De dag erna op zaterdag kwam ik Ward’s moeder tegen in de supermarkt.
‘Dag Mathijs. Hoe gaat het nu?’
‘Gaat wel,’ zei ik.
‘Ward vertelde gisteren hoe het was geweest. Hij was er erg van onder de indruk. Hij is de hele avond stil geweest.’
‘Ik was zo blij dat hij er bij was,’ zei ik.
‘Hij vertelde over die keer dat jullie naar Amsterdam waren geweest. Hij had me nooit verteld dat jullie toen jouw moeder waren tegen gekomen.’
Ik haalde mijn schouders op. ‘Zoiets vertel je ook niet zomaar.’
‘Ben zuinig op dat fotoboek, jongen.’
‘Wat dacht u dan,’ lachte ik. ‘Nooit geweten dat ze dat nog had.’
‘Zo zie je maar,’ zei ze.
Ze groette me en ging weer verder. Ik kreeg hetzelfde gevoel als bij het handen wassen bij hem in de keuken. Zou dit weer een beetje meer ruimte geven? Toen ik thuiskwam zat Ward op me te wachten. Verraste kus.
‘Ze zeiden dat je een boodschapje was doen, dat je zo terug zou komen.’
‘Waar zijn ze?’
‘Weg, ze zeiden dat je wist waar naar toe.’
Ik glimlachte. ‘Kom hier.’
Ik zat bij hem op schoot, mijn armen om hem heen.
‘Weten jouw ouders dat je hier bent?’
‘Ja, ze durfden geen nee te zeggen. Ik wilde even weten of het weer een beetje met je ging.’

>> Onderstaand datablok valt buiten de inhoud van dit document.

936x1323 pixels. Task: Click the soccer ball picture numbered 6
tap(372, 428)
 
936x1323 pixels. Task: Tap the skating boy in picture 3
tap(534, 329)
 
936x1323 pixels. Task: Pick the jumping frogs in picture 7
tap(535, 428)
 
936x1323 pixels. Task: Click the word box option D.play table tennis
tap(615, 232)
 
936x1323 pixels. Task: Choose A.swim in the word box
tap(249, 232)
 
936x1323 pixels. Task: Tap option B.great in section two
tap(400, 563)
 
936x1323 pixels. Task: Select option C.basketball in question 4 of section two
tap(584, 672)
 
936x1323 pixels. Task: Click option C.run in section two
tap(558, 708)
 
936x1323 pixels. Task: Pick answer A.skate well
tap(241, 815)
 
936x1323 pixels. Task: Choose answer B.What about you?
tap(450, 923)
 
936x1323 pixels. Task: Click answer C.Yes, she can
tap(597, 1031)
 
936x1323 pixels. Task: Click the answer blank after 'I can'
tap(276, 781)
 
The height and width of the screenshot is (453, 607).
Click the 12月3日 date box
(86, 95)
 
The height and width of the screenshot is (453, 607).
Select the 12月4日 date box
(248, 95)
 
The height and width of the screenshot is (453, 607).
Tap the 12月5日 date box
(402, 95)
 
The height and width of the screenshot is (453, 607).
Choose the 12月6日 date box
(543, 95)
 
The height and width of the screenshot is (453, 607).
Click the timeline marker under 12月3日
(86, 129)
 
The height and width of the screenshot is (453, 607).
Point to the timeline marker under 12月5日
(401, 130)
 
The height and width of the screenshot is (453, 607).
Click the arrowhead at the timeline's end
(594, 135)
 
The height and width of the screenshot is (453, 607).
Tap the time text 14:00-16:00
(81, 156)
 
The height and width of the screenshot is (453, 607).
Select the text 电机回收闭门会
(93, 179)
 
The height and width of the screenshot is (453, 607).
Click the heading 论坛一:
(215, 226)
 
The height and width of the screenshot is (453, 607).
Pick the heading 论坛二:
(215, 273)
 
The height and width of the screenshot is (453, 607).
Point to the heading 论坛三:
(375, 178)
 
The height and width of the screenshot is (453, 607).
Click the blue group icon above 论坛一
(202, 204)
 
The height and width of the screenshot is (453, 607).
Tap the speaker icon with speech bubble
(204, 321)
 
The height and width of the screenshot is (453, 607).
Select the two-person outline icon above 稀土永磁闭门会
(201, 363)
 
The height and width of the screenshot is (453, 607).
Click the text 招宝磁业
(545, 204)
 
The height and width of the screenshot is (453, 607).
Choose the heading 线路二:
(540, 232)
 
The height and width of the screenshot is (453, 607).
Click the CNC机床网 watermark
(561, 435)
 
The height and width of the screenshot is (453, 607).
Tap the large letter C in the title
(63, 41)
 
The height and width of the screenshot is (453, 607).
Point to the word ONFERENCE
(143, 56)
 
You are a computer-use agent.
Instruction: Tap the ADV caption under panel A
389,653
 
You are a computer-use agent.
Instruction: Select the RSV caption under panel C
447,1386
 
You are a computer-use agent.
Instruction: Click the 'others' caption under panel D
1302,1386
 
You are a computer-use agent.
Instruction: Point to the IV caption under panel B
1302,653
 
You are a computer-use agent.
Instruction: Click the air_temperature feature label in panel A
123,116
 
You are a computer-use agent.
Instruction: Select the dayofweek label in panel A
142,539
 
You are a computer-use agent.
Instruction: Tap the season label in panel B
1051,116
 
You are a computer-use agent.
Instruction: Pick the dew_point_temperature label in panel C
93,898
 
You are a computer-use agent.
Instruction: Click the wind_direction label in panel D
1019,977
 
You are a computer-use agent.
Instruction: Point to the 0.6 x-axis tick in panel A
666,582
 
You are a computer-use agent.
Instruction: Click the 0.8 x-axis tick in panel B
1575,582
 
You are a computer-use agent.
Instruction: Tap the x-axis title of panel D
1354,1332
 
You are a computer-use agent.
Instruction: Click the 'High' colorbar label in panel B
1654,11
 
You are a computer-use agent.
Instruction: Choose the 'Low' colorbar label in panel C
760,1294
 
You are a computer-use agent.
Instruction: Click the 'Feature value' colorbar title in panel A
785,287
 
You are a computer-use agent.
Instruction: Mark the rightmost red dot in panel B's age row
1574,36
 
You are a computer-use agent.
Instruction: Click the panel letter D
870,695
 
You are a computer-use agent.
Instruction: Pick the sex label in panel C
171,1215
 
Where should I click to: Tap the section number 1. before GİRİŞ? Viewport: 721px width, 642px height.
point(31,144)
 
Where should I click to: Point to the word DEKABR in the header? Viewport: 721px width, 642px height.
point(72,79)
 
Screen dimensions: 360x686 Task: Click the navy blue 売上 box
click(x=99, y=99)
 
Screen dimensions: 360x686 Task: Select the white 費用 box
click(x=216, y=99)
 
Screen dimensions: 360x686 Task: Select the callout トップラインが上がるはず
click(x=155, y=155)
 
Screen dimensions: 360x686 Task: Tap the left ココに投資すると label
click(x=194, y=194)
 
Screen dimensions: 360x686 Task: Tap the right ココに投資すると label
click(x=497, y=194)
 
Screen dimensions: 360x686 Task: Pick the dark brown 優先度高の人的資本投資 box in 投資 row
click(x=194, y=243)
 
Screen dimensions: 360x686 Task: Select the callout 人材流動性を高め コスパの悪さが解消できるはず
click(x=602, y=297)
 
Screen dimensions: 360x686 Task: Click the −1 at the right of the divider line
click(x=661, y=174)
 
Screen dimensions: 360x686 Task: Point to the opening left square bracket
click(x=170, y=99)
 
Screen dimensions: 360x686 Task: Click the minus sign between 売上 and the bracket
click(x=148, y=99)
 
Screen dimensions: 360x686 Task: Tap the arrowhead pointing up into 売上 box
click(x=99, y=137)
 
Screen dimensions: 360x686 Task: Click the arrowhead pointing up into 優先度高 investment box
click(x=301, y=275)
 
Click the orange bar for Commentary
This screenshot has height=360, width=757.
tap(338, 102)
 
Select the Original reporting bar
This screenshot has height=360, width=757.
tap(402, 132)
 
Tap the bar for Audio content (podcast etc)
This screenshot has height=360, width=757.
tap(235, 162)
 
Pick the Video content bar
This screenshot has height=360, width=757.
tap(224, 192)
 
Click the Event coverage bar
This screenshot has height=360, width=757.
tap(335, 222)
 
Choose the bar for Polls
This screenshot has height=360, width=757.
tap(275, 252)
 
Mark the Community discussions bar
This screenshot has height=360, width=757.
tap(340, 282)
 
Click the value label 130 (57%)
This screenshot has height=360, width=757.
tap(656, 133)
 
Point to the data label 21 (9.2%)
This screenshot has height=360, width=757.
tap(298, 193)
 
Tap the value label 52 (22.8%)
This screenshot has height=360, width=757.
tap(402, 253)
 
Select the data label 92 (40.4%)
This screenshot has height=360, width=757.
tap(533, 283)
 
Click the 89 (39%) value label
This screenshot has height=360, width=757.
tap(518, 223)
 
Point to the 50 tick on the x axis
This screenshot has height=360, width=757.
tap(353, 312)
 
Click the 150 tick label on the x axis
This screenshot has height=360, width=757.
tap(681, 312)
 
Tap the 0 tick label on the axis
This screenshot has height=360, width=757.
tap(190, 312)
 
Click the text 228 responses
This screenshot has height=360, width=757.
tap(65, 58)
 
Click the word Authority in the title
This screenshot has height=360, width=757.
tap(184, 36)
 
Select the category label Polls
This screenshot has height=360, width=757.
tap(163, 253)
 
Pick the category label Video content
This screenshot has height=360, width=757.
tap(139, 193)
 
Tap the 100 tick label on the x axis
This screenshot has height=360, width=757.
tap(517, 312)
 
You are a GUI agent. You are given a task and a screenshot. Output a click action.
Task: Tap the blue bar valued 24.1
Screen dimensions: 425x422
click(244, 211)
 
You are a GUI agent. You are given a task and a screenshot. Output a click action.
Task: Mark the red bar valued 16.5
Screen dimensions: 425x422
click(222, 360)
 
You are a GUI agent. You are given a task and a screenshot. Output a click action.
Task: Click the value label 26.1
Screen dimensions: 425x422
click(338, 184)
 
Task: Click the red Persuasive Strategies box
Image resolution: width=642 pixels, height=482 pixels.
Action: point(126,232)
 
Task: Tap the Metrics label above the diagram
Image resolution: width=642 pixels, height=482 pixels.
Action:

‘Ik kwam jouw moeder net nog tegen. Zij vroeg er ook al naar.’
‘Maar hoe gaat het nou?’
‘Ik ken het hele album al uit mijn hoofd. Ik sliep pas laat. Maar verder gaat het wel.’
Hij kuste me. Ik trok hem uit de stoel omhoog, nam hem mee naar mijn kamer. Samen vielen we op bed. Ward was sneller dan ik. Hij maakte mijn broek los en trok hem van mijn benen. Hij kuste de binnenkant van mijn bovenbeen. Ik grinnikte, kwam omhoog en werkte snel zijn broek uit. Samen trokken we de rest uit, hij kwam naakt op me liggen. Hij kreunde in mijn oor, zijn pik bewoog traag langs die van mij. Ik kuste zijn nek, beet zacht in zijn schouder. We zoenden. Ik kneep in zijn billen, gaf zijn ritme aan. Ik sloeg mijn benen om hem heen, kraste met mijn vingers over zijn rug. Hij keek diep in mijn ogen. Kus. Nog een. Ik trok hem dicht tegen me aan, draaide hem op zijn rug. Ik nam de beweging over, ging met steeds langere halen heen en weer. Ik gleed van zijn buik tot aan zijn bovenbenen en weer terug. Hij kreunde. Ik kuste zijn borst, likte even aan zijn tepels. Zijn handen gleden door mijn haar. Ik kuste zijn borstbeen, zijn buik, langzaam ging ik naar beneden, kuste zijn navel. Ik voelde het topje van zijn eikel tegen mijn kin. Ik liet hem langs mijn wang glijden. Mijn neus duwde tegen zijn lies. Ik kuste. Kuste hem weer, kuste zijn knalharde paal. Voor mijn ogen liet ik zijn voorhuid weer over zijn eikel glijden. Met mijn lippen duwde ik hem terug, draaide met mijn tong om zijn eikel. Hij zuchtte diep. Ik trok hem langzaam af, zijn eikel tussen mijn lippen. Ik zoog hem verder naar binnen, liet hem over mijn tong glijden. Hij hijgde. Ik bewoog steeds sneller. Zijn ademhaling werd korter.
‘Mathijs…’
Ik liet hem uit mijn mond glijden en trok hem naar zijn hoogtepunt. Met een kreun ontlaadde hij op zijn buik. Ik keek er naar en voelde dat ik er zelf ook bijna was. Ik kuste zijn mond, zijn hand greep naar mijn kruis en begon me snel af te trekken. Ik voelde de tinteling al opkomen, ik stootte mee in zijn hand. Snel kwam ik klaar, liet me op hem vallen. Mijn hoofd viel naast die van hem op mijn kussen. Samen hijgden we uit, ik lag nog steeds boven op hem.
‘Jezus, Mathijs.’
‘Lekker?’ mompelde ik in het kussen.
‘Werelds.’
Ik kuste hem, keek hem daarna aan met een glimlach. ‘Vond ik ook.’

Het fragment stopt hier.